# Document excerpt

To keep myself sane while I do nothing but edit wedding videos for the next couple of months (and possibly the rest of my life), I have been going for a run almost every day in Bird Park near or around late afternoon. Get some exercise. Soak in a few rays. Step in a lot of goose shit.
Anyway, today I ran for about 40 minutes, looping around the park's non-scenic, goose-shit infested terrain over and over and over again. By the 'goldfish pond' (well, former 'goldfish pond' – now I believe it's called something like the 'smells-like-diaper pond'), there was a couple of lovers sitting on a bench, holding each other tight. It was a strange couple: a rather hot woman with nice breasts and a cute butt in her late 20s or early 30s with an older guy who was ugly and lazy and obviously an asshole.
"What a lucky asshole," I thought to myself while I ran by. "Clearly this woman can do better than this guy." I stuck out my chest and picked up my pace, trying to look like hot stuff. "Hey, baby. Here's the hot shit you want!!!" But she paid me no mind. Not even a glance. "Screw her," I told myself. "I'm better than that."
I passed the couple a total of three times during my run. By my fourth time around the pond, the couple had disappeared. They had gone somewhere else. Where? If only I had known....
By the end of my fourth loop, my legs were feeling heavy. This was mainly because the soles of my running sneakers had about seven layers of fresh goose shit on them. "Probably a good time to begin my cool down," I realized. I sputtered into a walk and headed for my car.
My car was parked in the 'upper lot' of Bird Park. Those of you who live in Walpole know this lot well. It's the one on Polley Lane. The one without pavement. The one where you will find creepy men doing creepy stuff in creepy vans at creepy hours of the day.
I entered the lot and slid my headphones to rest around my neck. My car was nestled between a creepy white van and another couple of cars. I walked up to it and opened the door. I grabbed my water bottle. I sat in the driver's seat. I took a sip…
Suddenly, I began to hear a faint creaking sound. Kind of like somebody jumping on a trampoline, only there wasn't any trampoline around. "Where the fuck is that noise coming from?" I wondered. I hopped out of the car and looked over my surroundings.
I turned to my right: nothing.
I turned to my left nothing.
I turned around: something.
The sound was coming from two cars away. I wiped the sweat away from my eyes and peered into the car's windows. There was a man and a woman inside. It was the couple I had seen in the park! They were moving around in a fashion that looked familiar. I had seen this kind of movement before. But where??? And, then, it hit me:
"Holy shit! They're screwing!!!"
Indeed they were. The hot girl was riding her man like she was on a friggin' carousel. And they were only a car's-length away from me. Yes, two people having sex only five or six feet away from me. I was in clear view. No doubt about that. But they didn't seem to give two shits. It was like they WANTED me to see them….
I must have been standing there - watching this couple bang - for a good seven seconds or so before my legs finally received the message from my brain that was telling them to get me the fuck out of there. I probably should have just hopped back in my car and drove away, but I panicked and fled back into the park.

# Objectives
A – From the Bird Park account, return the passage starting with "I must have" and going on through "into the park.".
B – Answer these questions from the Bird Park account:
(i) About how long did the writer run today?
(ii) On which street is the upper lot of Bird Park?
(iii) How many times did the writer pass the couple during the run?

# Data records

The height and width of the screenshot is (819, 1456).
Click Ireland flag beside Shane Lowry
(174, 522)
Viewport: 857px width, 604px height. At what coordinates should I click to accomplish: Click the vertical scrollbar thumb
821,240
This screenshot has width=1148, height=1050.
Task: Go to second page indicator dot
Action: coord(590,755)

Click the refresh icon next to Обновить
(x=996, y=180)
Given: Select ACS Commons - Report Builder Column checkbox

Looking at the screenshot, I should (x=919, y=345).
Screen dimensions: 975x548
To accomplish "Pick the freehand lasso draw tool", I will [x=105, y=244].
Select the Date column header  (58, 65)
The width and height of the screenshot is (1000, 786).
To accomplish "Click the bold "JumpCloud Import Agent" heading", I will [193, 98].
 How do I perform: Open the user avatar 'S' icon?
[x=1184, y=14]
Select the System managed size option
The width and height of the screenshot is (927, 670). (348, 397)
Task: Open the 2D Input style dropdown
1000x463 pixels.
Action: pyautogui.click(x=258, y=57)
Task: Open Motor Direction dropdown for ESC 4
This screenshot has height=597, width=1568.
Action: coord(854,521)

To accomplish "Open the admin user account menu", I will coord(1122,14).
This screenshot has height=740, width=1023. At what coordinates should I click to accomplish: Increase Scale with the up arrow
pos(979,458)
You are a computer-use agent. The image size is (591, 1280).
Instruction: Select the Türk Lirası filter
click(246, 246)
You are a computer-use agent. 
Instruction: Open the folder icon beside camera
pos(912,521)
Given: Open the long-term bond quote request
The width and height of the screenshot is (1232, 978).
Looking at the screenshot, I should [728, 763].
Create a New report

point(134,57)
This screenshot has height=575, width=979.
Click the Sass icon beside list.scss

# Answers provided
A –
I must have been standing there - watching this couple bang - for a good seven seconds or so before my legs finally received the message from my brain that was telling them to get me the fuck out of there. I probably should have just hopped back in my car and drove away, but I panicked and fled back into the park.

B –
(i) About 40 minutes.
(ii) Polley Lane.
(iii) Three times.